### [Study material]
——
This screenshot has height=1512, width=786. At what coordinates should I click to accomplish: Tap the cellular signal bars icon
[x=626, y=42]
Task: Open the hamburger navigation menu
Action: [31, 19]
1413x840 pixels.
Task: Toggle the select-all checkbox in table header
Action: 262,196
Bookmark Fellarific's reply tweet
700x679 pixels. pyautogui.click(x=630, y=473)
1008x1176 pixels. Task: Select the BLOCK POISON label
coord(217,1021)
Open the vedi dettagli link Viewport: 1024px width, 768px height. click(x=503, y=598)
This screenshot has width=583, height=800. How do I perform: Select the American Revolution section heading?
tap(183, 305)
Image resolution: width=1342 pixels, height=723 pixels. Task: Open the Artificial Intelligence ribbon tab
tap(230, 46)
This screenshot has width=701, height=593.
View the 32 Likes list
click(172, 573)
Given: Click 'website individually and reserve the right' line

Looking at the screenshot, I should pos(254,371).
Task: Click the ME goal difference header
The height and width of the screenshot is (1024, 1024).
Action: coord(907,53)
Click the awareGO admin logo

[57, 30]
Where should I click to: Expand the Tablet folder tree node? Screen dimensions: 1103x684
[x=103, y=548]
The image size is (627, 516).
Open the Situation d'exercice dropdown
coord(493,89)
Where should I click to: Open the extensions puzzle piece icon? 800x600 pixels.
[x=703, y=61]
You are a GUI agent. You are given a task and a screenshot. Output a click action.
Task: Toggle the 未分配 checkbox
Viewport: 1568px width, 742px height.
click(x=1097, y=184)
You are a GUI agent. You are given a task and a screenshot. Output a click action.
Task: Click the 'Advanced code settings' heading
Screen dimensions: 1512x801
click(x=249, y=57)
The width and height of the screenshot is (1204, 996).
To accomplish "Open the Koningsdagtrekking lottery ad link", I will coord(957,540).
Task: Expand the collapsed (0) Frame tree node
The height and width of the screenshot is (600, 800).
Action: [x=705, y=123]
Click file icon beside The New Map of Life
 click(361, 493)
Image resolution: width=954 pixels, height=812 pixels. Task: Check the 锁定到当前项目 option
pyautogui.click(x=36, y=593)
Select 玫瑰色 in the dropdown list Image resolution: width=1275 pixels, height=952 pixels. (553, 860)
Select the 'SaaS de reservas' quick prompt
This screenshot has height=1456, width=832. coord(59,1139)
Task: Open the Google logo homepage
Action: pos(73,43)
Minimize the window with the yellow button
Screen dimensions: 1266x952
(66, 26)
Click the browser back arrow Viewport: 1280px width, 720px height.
——
### [How to complete this task]
Your answer must be a single number: how many lines of the entries above contain the string "link".

### [Answer area]
2